• [CHALLENGE]:
Change every "GUI agent" in the lines below to "interface agent", leaving the rest of each line unchanged.

☆ ☆ ☆ ☆

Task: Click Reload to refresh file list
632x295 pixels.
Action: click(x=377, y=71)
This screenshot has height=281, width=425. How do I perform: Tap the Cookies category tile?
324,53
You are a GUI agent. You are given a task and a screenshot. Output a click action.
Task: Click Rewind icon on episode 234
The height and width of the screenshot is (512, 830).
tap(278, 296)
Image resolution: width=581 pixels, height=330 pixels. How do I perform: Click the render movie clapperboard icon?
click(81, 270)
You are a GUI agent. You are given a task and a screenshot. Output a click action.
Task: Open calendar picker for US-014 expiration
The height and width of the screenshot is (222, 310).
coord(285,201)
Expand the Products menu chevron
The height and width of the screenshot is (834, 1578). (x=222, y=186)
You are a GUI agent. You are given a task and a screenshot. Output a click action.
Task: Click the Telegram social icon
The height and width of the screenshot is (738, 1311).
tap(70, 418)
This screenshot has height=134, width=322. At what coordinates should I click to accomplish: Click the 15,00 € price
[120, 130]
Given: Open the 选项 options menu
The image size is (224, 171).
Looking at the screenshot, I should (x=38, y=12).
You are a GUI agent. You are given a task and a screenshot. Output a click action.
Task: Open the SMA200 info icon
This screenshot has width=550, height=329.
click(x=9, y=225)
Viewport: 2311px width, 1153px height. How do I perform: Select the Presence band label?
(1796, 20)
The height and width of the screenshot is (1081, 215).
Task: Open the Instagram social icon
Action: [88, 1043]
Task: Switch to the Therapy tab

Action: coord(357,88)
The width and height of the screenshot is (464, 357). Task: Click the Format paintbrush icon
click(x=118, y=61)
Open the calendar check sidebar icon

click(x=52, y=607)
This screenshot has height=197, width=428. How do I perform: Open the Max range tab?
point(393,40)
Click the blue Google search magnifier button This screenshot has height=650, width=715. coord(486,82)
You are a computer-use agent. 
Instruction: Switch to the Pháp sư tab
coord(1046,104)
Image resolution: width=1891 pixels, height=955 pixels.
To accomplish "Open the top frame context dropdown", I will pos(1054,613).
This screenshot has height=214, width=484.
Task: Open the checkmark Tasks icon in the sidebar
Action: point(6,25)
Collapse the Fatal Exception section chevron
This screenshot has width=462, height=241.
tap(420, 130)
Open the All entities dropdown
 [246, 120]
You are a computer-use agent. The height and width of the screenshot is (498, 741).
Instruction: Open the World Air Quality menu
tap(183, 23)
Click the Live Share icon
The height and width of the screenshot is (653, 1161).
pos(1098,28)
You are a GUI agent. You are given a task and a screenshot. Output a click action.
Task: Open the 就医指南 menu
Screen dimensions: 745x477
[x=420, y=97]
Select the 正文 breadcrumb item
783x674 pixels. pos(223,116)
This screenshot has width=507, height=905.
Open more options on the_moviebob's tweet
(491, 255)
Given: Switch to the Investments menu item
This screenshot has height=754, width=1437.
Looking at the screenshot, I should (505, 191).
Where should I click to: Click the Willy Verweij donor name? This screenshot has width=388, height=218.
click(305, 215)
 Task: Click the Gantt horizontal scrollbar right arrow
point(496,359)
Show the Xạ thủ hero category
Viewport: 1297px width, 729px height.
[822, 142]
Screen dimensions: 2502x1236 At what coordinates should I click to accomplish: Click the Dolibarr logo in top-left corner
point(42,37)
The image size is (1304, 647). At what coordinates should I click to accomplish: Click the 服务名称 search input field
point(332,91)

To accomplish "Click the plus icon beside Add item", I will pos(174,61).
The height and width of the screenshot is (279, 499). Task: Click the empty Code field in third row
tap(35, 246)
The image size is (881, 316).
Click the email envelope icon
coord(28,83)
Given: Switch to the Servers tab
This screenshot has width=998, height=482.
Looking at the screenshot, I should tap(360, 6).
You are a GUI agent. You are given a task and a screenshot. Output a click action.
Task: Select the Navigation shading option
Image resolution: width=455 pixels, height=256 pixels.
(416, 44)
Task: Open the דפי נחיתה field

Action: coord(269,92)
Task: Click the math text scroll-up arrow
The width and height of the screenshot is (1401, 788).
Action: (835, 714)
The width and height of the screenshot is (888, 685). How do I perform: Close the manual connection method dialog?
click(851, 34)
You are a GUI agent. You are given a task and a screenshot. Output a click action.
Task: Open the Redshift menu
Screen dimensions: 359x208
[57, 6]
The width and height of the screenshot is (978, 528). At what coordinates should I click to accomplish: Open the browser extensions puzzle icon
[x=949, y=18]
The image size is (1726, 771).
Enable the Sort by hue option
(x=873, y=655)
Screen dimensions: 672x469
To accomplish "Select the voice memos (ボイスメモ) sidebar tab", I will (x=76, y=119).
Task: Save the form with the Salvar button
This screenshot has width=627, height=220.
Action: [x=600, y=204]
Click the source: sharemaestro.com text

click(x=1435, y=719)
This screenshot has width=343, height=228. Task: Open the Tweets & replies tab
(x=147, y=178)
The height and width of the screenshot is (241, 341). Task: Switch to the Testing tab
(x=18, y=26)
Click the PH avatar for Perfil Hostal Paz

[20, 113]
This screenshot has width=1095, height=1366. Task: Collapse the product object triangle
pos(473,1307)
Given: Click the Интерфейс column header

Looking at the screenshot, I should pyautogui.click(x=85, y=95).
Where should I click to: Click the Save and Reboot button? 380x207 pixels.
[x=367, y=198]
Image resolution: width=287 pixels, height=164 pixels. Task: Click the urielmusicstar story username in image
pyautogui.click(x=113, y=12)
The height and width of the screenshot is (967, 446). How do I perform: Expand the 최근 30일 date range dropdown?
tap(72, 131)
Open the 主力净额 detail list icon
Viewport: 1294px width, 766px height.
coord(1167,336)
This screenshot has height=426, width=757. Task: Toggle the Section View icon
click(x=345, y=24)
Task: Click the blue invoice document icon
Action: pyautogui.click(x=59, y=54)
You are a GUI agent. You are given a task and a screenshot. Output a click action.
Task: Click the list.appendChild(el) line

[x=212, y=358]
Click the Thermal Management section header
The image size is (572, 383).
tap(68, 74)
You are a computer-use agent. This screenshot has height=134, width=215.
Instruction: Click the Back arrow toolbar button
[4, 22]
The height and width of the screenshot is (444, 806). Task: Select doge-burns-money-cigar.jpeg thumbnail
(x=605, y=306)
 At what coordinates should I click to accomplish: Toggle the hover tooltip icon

☆ ☆ ☆ ☆

• [EXERCISE ANSWER]:
Task: Click Reload to refresh file list
632x295 pixels.
Action: click(x=377, y=71)
This screenshot has height=281, width=425. How do I perform: Tap the Cookies category tile?
324,53
You are a interface agent. You are given a task and a screenshot. Output a click action.
Task: Click Rewind icon on episode 234
The height and width of the screenshot is (512, 830).
tap(278, 296)
Image resolution: width=581 pixels, height=330 pixels. How do I perform: Click the render movie clapperboard icon?
click(81, 270)
You are a interface agent. You are given a task and a screenshot. Output a click action.
Task: Open calendar picker for US-014 expiration
The height and width of the screenshot is (222, 310).
coord(285,201)
Expand the Products menu chevron
The height and width of the screenshot is (834, 1578). (x=222, y=186)
You are a interface agent. You are given a task and a screenshot. Output a click action.
Task: Click the Telegram social icon
The height and width of the screenshot is (738, 1311).
tap(70, 418)
This screenshot has height=134, width=322. At what coordinates should I click to accomplish: Click the 15,00 € price
[120, 130]
Given: Open the 选项 options menu
The image size is (224, 171).
Looking at the screenshot, I should (x=38, y=12).
You are a interface agent. You are given a task and a screenshot. Output a click action.
Task: Open the SMA200 info icon
This screenshot has width=550, height=329.
click(x=9, y=225)
Viewport: 2311px width, 1153px height. How do I perform: Select the Presence band label?
(1796, 20)
The height and width of the screenshot is (1081, 215).
Task: Open the Instagram social icon
Action: [88, 1043]
Task: Switch to the Therapy tab

Action: coord(357,88)
The width and height of the screenshot is (464, 357). Task: Click the Format paintbrush icon
click(x=118, y=61)
Open the calendar check sidebar icon

click(x=52, y=607)
This screenshot has height=197, width=428. How do I perform: Open the Max range tab?
point(393,40)
Click the blue Google search magnifier button This screenshot has height=650, width=715. coord(486,82)
You are a computer-use agent. 
Instruction: Switch to the Pháp sư tab
coord(1046,104)
Image resolution: width=1891 pixels, height=955 pixels.
To accomplish "Open the top frame context dropdown", I will pos(1054,613).
This screenshot has height=214, width=484.
Task: Open the checkmark Tasks icon in the sidebar
Action: point(6,25)
Collapse the Fatal Exception section chevron
This screenshot has width=462, height=241.
tap(420, 130)
Open the All entities dropdown
 [246, 120]
You are a computer-use agent. The height and width of the screenshot is (498, 741).
Instruction: Open the World Air Quality menu
tap(183, 23)
Click the Live Share icon
The height and width of the screenshot is (653, 1161).
pos(1098,28)
You are a interface agent. You are given a task and a screenshot. Output a click action.
Task: Open the 就医指南 menu
Screen dimensions: 745x477
[x=420, y=97]
Select the 正文 breadcrumb item
783x674 pixels. pos(223,116)
This screenshot has width=507, height=905.
Open more options on the_moviebob's tweet
(491, 255)
Given: Switch to the Investments menu item
This screenshot has height=754, width=1437.
Looking at the screenshot, I should (505, 191).
Where should I click to: Click the Willy Verweij donor name? This screenshot has width=388, height=218.
click(305, 215)
 Task: Click the Gantt horizontal scrollbar right arrow
point(496,359)
Show the Xạ thủ hero category
Viewport: 1297px width, 729px height.
[822, 142]
Screen dimensions: 2502x1236 At what coordinates should I click to accomplish: Click the Dolibarr logo in top-left corner
point(42,37)
The image size is (1304, 647). At what coordinates should I click to accomplish: Click the 服务名称 search input field
point(332,91)

To accomplish "Click the plus icon beside Add item", I will pos(174,61).
The height and width of the screenshot is (279, 499). Task: Click the empty Code field in third row
tap(35, 246)
The image size is (881, 316).
Click the email envelope icon
coord(28,83)
Given: Switch to the Servers tab
This screenshot has width=998, height=482.
Looking at the screenshot, I should tap(360, 6).
You are a interface agent. You are given a task and a screenshot. Output a click action.
Task: Select the Navigation shading option
Image resolution: width=455 pixels, height=256 pixels.
(416, 44)
Task: Open the דפי נחיתה field

Action: coord(269,92)
Task: Click the math text scroll-up arrow
The width and height of the screenshot is (1401, 788).
Action: (835, 714)
The width and height of the screenshot is (888, 685). How do I perform: Close the manual connection method dialog?
click(851, 34)
You are a interface agent. You are given a task and a screenshot. Output a click action.
Task: Open the Redshift menu
Screen dimensions: 359x208
[57, 6]
The width and height of the screenshot is (978, 528). At what coordinates should I click to accomplish: Open the browser extensions puzzle icon
[x=949, y=18]
The image size is (1726, 771).
Enable the Sort by hue option
(x=873, y=655)
Screen dimensions: 672x469
To accomplish "Select the voice memos (ボイスメモ) sidebar tab", I will (x=76, y=119).
Task: Save the form with the Salvar button
This screenshot has width=627, height=220.
Action: [x=600, y=204]
Click the source: sharemaestro.com text

click(x=1435, y=719)
This screenshot has width=343, height=228. Task: Open the Tweets & replies tab
(x=147, y=178)
The height and width of the screenshot is (241, 341). Task: Switch to the Testing tab
(x=18, y=26)
Click the PH avatar for Perfil Hostal Paz

[20, 113]
This screenshot has width=1095, height=1366. Task: Collapse the product object triangle
pos(473,1307)
Given: Click the Интерфейс column header

Looking at the screenshot, I should pyautogui.click(x=85, y=95).
Where should I click to: Click the Save and Reboot button? 380x207 pixels.
[x=367, y=198]
Image resolution: width=287 pixels, height=164 pixels. Task: Click the urielmusicstar story username in image
pyautogui.click(x=113, y=12)
The height and width of the screenshot is (967, 446). How do I perform: Expand the 최근 30일 date range dropdown?
tap(72, 131)
Open the 主力净额 detail list icon
Viewport: 1294px width, 766px height.
coord(1167,336)
This screenshot has height=426, width=757. Task: Toggle the Section View icon
click(x=345, y=24)
Task: Click the blue invoice document icon
Action: pyautogui.click(x=59, y=54)
You are a interface agent. You are given a task and a screenshot. Output a click action.
Task: Click the list.appendChild(el) line

[x=212, y=358]
Click the Thermal Management section header
The image size is (572, 383).
tap(68, 74)
You are a computer-use agent. This screenshot has height=134, width=215.
Instruction: Click the Back arrow toolbar button
[4, 22]
The height and width of the screenshot is (444, 806). Task: Select doge-burns-money-cigar.jpeg thumbnail
(x=605, y=306)
 At what coordinates should I click to accomplish: Toggle the hover tooltip icon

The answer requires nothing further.